Assignment:
In the entries that follow, the line with "Open the 前往创建 coupon dropdown" opens the range and the line with "Given: Click the number 4 marker beside 구현" closes it; repeat that range exactly, both lines included.

Material supplied:
------
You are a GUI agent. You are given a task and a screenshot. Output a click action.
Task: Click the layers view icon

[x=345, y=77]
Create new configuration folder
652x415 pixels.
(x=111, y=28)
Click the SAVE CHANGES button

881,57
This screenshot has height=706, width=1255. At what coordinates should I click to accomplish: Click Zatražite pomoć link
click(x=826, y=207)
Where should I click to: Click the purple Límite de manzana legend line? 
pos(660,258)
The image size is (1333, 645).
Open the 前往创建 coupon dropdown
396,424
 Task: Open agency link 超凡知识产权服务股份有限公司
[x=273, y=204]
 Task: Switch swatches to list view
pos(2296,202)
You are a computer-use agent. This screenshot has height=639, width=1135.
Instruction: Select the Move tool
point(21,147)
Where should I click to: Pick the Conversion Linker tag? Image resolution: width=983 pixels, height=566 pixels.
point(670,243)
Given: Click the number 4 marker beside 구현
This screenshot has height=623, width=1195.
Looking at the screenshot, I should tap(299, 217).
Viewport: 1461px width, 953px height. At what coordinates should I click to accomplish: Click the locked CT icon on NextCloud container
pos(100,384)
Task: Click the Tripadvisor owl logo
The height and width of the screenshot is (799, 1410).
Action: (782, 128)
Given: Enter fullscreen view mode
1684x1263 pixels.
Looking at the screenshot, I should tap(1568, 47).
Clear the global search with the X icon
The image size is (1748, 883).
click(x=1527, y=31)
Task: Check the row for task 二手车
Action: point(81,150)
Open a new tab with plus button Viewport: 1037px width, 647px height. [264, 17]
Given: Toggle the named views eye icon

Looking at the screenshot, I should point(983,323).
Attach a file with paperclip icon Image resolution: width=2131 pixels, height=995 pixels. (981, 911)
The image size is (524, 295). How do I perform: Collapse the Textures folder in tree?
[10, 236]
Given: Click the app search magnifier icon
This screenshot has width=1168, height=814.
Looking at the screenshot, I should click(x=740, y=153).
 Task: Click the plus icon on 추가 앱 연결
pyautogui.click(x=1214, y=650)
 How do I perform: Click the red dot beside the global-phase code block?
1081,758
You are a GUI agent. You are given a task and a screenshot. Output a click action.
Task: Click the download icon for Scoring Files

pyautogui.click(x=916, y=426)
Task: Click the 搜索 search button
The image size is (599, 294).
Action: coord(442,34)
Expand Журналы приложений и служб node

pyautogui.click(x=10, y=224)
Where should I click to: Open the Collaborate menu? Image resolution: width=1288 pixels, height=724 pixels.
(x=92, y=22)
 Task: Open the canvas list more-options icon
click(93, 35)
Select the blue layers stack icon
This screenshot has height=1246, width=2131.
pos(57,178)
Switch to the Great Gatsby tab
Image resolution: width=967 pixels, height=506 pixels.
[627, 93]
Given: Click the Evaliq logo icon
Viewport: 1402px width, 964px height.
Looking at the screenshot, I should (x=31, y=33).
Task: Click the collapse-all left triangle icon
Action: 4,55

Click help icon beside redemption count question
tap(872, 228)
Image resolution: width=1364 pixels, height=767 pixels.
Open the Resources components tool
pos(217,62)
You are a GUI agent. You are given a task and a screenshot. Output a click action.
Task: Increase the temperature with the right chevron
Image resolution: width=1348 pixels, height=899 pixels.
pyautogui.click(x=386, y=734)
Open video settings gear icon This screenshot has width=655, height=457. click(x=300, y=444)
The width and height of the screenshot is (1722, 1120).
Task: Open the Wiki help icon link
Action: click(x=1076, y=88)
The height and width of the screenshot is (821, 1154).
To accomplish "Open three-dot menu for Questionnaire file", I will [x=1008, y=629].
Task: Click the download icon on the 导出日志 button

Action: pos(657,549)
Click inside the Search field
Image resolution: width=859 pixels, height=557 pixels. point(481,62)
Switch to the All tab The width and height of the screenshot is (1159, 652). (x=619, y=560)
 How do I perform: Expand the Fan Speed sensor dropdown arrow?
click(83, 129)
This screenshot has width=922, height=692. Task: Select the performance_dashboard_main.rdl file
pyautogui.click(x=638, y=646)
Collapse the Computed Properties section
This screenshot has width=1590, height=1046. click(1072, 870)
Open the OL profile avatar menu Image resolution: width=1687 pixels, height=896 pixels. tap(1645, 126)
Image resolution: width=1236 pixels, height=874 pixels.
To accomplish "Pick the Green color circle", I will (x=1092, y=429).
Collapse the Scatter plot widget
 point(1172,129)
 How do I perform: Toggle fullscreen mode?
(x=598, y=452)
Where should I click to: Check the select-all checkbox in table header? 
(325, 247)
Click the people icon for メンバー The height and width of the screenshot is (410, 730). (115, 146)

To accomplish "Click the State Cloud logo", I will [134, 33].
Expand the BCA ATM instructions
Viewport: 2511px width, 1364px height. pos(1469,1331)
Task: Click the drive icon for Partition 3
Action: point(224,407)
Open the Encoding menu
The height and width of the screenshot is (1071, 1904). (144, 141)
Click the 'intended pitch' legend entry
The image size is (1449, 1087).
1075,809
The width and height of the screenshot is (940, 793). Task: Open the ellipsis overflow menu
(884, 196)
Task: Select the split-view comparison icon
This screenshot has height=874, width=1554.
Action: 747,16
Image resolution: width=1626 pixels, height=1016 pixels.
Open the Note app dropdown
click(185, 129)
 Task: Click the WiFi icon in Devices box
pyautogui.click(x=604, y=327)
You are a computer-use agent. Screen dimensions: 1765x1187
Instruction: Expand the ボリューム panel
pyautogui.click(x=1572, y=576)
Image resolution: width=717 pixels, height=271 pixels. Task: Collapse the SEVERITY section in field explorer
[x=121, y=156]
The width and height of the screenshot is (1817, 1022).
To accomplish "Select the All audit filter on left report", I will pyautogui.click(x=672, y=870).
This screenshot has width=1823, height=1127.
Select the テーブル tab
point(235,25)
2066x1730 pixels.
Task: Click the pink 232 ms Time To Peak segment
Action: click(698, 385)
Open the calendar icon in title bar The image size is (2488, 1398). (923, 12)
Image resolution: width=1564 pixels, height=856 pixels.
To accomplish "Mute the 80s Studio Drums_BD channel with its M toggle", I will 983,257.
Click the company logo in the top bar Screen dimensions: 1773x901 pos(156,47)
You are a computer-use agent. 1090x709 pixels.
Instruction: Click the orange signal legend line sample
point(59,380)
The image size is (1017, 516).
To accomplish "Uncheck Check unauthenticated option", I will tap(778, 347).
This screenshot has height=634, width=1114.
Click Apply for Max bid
------
Exercise answer:
Open the 前往创建 coupon dropdown
396,424
 Task: Open agency link 超凡知识产权服务股份有限公司
[x=273, y=204]
 Task: Switch swatches to list view
pos(2296,202)
You are a computer-use agent. This screenshot has height=639, width=1135.
Instruction: Select the Move tool
point(21,147)
Where should I click to: Pick the Conversion Linker tag? Image resolution: width=983 pixels, height=566 pixels.
point(670,243)
Given: Click the number 4 marker beside 구현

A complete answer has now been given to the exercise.